Once installed you can then add this node from within the manager interface to your cluster. Once added it will automatically install the necessary packages and becomes active in the cluster.

###Storage After adding hypervisor nodes you need to create “Storage Domains” based on either NFS, FC or iSCSI. Besides Storage Domains you also need to define an ISO domain to stock your installation images. If you want to migrate VM’s from VMWare or other RHEV clusters you need to create an Export Domain.

In each cluster one hypervisor node automatically gets the SPM (Storage Pool Manager) role defined. This host keeps track of where storage is assigned to. As soon as this host is put in maintenance or becomes unavailable another host in the cluster will take over the SPM role.

VM’s can use Preallocated disks (RAW) or Thin Provisioning (QCOW). For best performance Preallocated is recommended.

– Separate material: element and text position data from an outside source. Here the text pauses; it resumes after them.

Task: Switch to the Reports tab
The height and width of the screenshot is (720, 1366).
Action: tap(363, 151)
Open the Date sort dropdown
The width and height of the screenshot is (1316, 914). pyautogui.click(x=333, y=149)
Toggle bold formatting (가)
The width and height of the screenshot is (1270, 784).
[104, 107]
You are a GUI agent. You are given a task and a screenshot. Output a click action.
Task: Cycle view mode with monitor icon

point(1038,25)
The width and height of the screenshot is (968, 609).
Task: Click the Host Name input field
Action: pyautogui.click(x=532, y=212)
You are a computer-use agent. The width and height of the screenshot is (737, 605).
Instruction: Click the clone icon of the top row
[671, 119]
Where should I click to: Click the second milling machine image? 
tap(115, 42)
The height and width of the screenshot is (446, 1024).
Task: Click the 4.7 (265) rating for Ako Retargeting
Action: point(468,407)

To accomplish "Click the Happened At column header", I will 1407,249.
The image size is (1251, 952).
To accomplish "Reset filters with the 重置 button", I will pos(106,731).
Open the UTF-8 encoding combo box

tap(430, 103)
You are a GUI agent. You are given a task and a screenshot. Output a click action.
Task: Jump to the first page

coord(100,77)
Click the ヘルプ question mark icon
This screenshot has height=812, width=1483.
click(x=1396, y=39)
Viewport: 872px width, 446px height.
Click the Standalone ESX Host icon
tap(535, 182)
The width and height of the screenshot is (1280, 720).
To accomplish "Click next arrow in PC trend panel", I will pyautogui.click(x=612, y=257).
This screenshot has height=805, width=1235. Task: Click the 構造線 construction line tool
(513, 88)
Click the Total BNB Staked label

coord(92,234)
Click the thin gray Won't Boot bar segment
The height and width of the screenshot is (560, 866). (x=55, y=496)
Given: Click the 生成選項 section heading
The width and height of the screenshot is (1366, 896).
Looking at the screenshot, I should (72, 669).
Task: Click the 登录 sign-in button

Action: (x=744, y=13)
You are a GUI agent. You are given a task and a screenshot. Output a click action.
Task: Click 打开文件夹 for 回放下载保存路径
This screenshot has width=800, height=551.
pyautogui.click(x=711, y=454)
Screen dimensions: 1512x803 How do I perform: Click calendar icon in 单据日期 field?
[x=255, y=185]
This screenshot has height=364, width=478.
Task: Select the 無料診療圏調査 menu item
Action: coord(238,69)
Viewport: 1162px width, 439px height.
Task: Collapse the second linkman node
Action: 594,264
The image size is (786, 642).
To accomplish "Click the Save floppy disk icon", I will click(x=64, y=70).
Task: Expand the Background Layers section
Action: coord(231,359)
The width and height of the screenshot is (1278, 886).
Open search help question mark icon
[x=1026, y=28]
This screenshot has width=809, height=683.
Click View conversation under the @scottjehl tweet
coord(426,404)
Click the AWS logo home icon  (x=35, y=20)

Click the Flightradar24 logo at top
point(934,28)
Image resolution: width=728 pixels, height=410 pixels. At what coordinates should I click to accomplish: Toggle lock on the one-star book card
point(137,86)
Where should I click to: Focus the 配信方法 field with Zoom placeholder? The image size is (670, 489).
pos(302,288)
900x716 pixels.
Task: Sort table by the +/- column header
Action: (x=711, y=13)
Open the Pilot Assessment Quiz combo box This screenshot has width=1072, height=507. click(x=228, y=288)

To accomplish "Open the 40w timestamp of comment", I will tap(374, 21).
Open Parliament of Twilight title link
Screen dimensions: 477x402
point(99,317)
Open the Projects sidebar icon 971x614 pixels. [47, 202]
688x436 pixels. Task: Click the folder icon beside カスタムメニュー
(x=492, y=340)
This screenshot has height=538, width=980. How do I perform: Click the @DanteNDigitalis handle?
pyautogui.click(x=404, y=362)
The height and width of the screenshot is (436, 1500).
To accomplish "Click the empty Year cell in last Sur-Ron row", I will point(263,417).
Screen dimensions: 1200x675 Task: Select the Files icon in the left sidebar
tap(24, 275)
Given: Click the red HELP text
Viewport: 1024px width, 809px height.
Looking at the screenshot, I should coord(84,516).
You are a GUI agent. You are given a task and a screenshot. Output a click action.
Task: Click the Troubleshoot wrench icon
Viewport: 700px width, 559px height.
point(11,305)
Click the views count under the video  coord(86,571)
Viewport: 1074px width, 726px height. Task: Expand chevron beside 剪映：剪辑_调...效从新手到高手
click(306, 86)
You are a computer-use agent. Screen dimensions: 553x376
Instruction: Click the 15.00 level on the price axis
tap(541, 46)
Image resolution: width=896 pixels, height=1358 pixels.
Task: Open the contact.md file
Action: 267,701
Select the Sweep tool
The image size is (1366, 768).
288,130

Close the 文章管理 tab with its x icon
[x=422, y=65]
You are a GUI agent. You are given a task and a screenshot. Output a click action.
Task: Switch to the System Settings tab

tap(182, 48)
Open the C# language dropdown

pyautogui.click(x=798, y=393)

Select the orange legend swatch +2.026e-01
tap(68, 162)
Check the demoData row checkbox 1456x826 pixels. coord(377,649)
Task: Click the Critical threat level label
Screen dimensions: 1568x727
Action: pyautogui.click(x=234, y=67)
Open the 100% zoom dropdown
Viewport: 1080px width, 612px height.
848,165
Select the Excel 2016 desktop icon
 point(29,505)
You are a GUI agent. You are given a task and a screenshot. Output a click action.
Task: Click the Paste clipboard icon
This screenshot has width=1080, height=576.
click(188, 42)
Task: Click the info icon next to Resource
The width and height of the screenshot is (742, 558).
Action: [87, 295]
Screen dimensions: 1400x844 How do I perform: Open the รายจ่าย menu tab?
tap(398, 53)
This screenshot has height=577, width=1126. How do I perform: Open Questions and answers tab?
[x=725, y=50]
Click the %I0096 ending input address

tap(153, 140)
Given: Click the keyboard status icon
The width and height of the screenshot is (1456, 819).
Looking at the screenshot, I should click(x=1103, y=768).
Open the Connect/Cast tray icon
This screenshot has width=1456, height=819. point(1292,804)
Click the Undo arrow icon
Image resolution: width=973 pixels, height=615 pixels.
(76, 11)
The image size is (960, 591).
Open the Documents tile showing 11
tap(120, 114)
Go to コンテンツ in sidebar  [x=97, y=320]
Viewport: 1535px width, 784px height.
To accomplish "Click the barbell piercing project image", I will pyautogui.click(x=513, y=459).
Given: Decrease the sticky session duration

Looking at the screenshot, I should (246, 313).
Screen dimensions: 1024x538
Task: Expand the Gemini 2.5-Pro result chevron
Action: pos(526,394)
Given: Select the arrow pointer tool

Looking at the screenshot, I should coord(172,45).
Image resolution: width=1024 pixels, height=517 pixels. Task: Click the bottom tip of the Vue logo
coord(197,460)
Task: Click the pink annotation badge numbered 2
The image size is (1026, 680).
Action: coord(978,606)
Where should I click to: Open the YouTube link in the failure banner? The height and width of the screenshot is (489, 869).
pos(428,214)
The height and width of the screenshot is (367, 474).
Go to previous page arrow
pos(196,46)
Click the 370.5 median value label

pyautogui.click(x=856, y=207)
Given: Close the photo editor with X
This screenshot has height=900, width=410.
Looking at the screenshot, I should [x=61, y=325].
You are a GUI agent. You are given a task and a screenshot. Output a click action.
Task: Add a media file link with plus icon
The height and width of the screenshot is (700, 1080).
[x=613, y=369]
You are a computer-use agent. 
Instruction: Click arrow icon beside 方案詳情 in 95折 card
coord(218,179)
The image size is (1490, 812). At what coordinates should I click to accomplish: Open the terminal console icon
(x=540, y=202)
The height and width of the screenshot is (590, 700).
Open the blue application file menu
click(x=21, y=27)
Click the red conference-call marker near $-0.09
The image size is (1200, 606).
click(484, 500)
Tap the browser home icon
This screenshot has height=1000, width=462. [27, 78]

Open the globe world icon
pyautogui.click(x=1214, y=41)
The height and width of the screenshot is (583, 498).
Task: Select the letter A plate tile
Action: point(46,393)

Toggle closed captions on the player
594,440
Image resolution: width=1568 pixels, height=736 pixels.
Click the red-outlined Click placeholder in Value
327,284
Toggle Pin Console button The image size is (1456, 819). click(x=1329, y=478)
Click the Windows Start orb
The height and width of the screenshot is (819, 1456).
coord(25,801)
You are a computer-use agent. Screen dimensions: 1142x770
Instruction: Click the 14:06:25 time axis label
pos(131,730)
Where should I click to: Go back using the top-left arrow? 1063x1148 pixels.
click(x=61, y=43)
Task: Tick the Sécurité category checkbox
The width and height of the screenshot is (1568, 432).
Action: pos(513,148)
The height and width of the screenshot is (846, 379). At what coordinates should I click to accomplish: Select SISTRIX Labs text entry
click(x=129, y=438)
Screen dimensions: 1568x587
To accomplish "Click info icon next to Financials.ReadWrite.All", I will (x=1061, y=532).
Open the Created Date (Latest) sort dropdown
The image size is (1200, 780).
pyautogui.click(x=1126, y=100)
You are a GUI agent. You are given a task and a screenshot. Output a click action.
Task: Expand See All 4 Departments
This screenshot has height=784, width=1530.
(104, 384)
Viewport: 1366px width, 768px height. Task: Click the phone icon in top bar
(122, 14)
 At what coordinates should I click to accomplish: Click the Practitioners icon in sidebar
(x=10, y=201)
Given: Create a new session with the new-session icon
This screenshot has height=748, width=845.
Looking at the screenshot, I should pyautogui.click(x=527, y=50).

###conclusion We have been running this setup for more than a year now and haven’t had any real issues with it. We actually filed 2 support cases which have been resolved in newer releases of RHEV. At the moment we run around 100 VM’s and although I haven’t run any benchmarks yet, I see no real difference with our VMWare setup using FC storage. Although the product still has some drawbacks I believe it has a solid base to build on and already has some nice features like Live Migration, Load Balancing, Thin provisioning,..

###Cons

  • RHEV-M (manager) runs on Windows
  • RHEV-M can only be accessed via IE (will probably change in 3.1)
  • Storage part is quite confusing at first.
  • API only accesible via Powershell
  • no live snapshots

In a few weeks I’ll probably start testing RHEV 3.0 which now runs on Linux on JBOSS. This makes me think if JBOSS clustering will work to get RHEV-M working in a HA setup.